---- Data section

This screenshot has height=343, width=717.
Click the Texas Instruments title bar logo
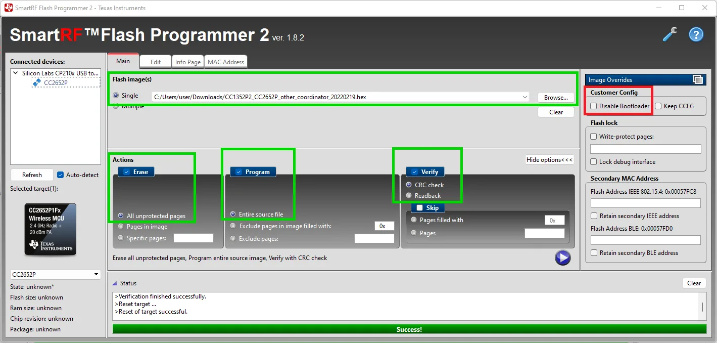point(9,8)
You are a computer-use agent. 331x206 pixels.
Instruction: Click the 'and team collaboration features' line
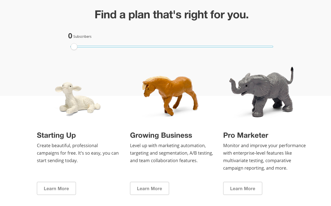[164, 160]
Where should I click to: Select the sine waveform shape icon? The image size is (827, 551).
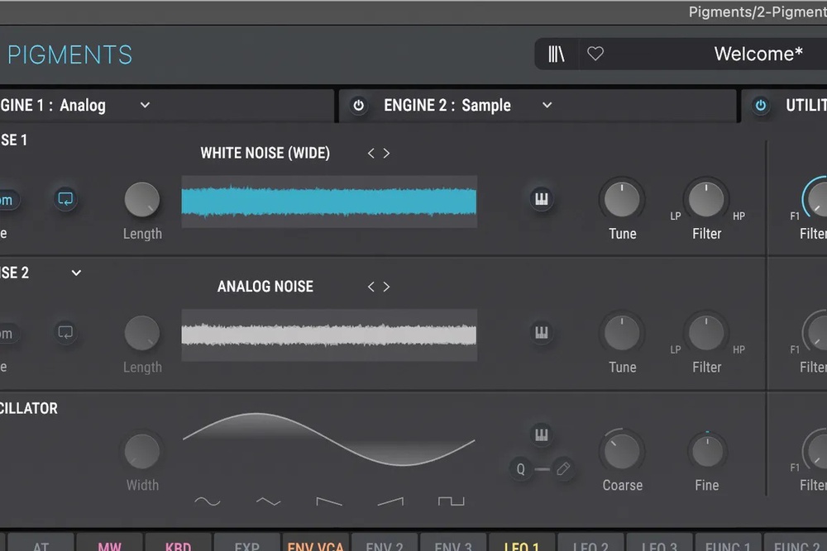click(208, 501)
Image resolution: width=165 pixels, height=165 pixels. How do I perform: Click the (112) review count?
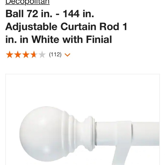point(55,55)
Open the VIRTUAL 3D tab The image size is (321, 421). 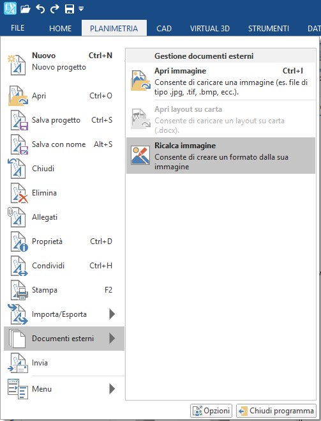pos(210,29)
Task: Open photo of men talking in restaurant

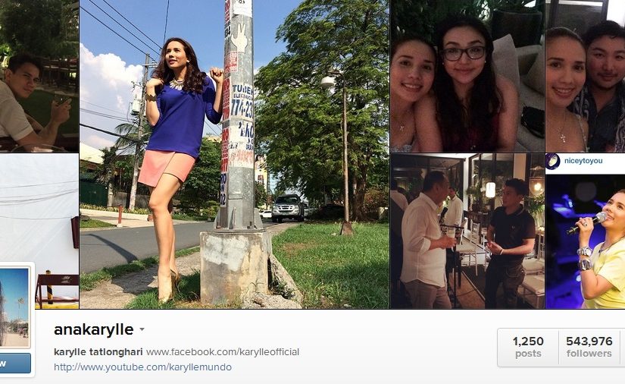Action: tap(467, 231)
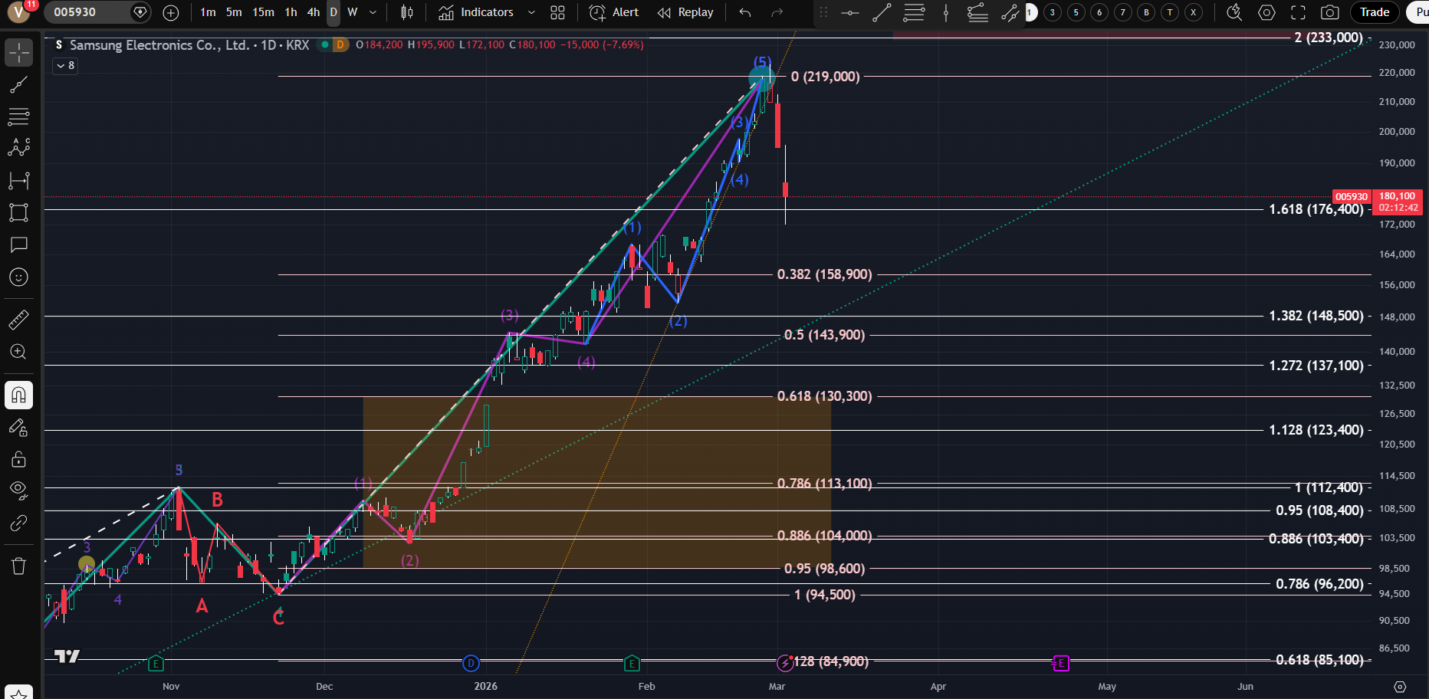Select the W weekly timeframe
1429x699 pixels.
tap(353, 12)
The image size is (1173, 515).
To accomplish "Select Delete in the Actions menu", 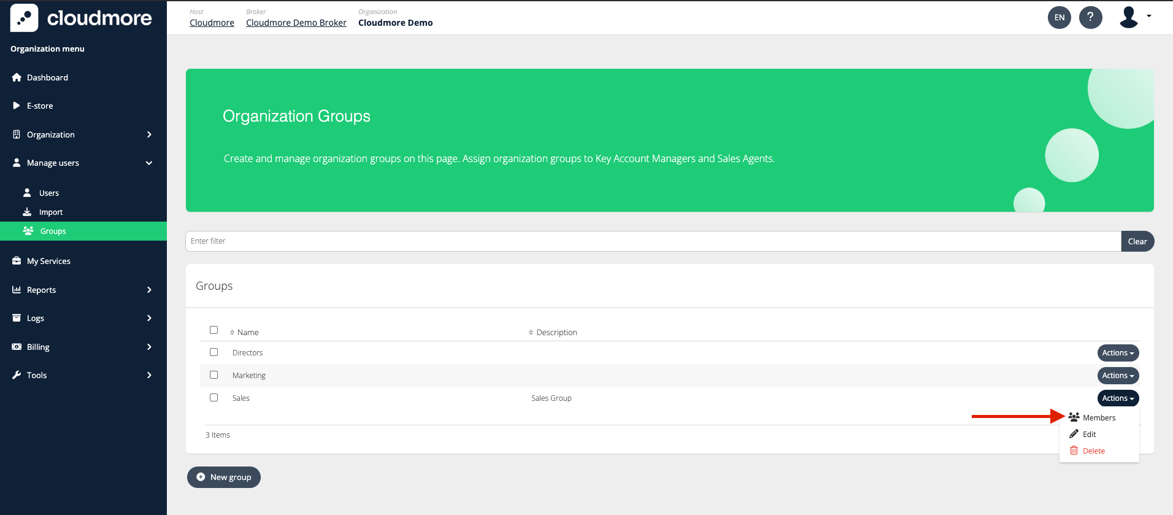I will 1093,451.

--------
---- Data section

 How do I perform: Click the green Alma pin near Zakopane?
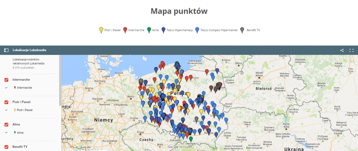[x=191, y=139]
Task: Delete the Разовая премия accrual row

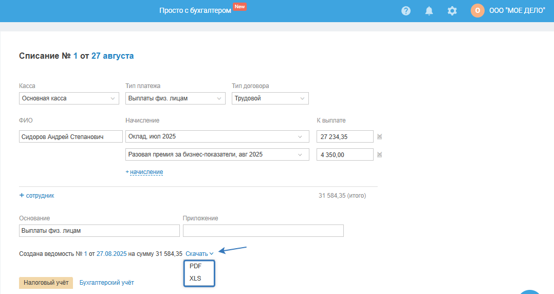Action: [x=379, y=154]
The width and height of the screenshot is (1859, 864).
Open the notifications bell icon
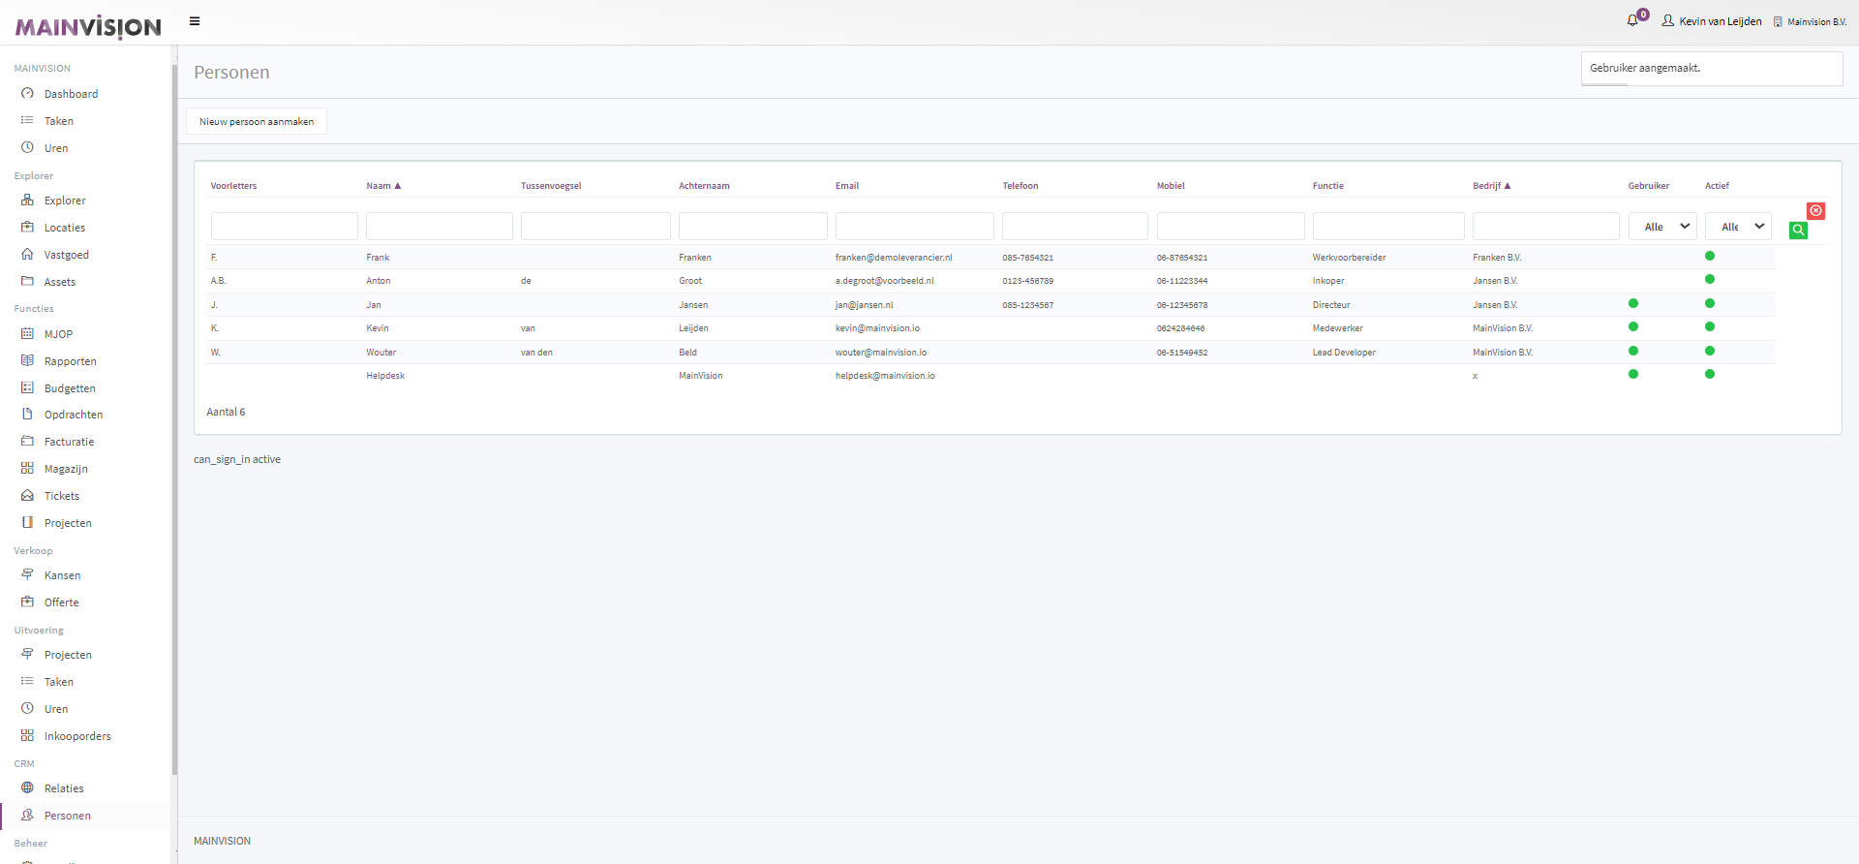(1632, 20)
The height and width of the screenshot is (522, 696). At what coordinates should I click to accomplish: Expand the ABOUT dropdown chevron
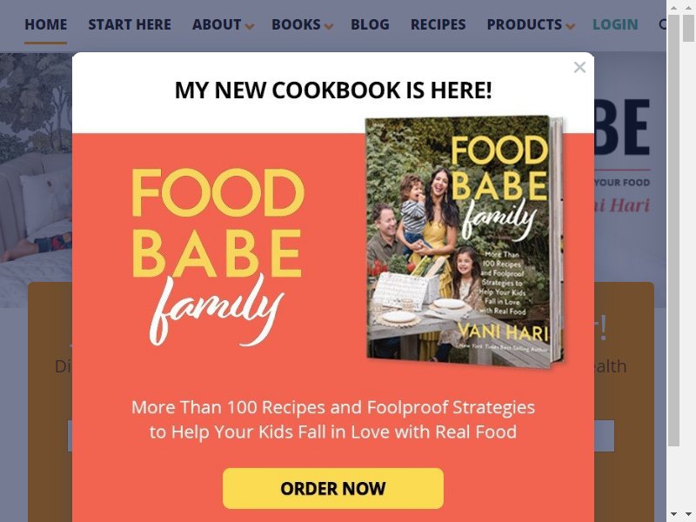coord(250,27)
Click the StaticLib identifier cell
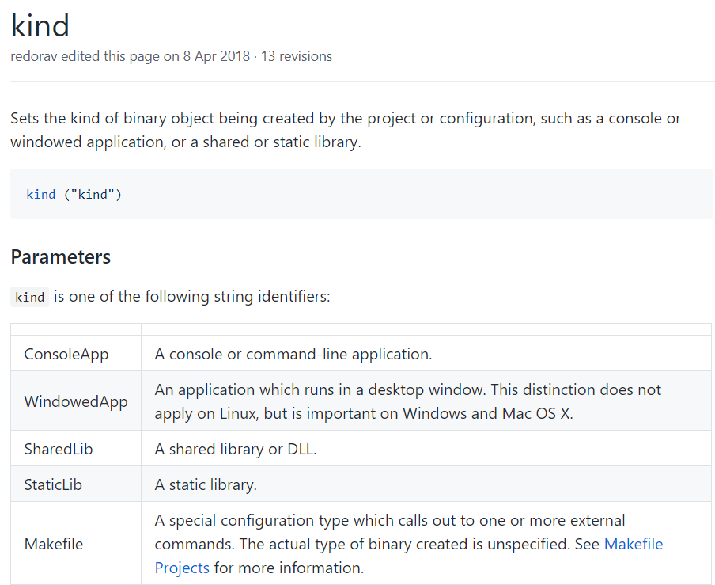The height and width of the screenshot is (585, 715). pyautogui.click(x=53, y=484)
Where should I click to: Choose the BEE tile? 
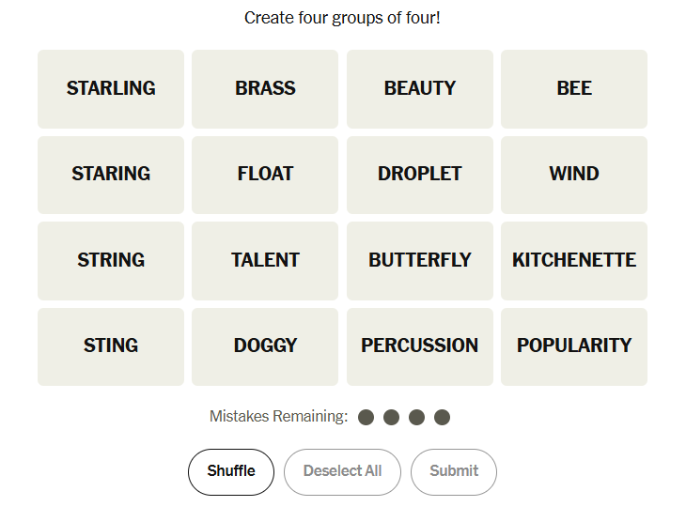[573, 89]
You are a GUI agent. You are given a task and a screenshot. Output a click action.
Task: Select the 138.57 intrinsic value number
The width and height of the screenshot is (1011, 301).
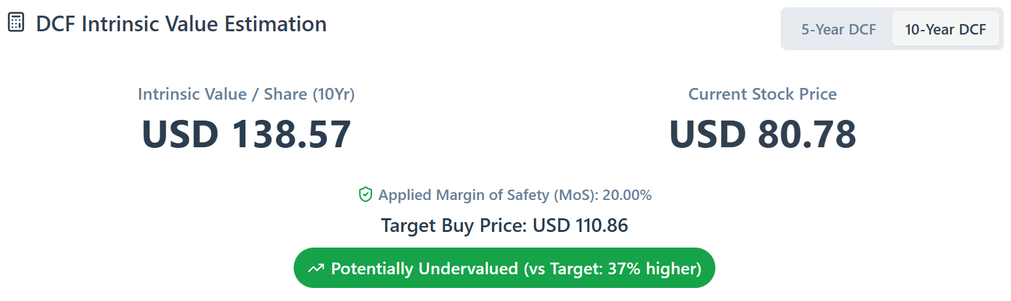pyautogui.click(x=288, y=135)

--------
---- Data section

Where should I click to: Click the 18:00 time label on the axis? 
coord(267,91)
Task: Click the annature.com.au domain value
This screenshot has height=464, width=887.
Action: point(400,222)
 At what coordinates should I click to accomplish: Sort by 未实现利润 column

--------

§ What is required
Rewrite the entries from the line containing "Where should I click to: Click" through the line containing "At what coordinates should I click to accomplish: Sort", keeping the requests intact. In the answers, multiply each coordinate by 0.5 and round to a whole number, rounding halves up.

§ Written solution
Where should I click to: Click the 18:00 time label on the axis? 
coord(134,46)
Task: Click the annature.com.au domain value
This screenshot has height=464, width=887.
Action: point(200,111)
 At what coordinates should I click to accomplish: Sort by 未实现利润 column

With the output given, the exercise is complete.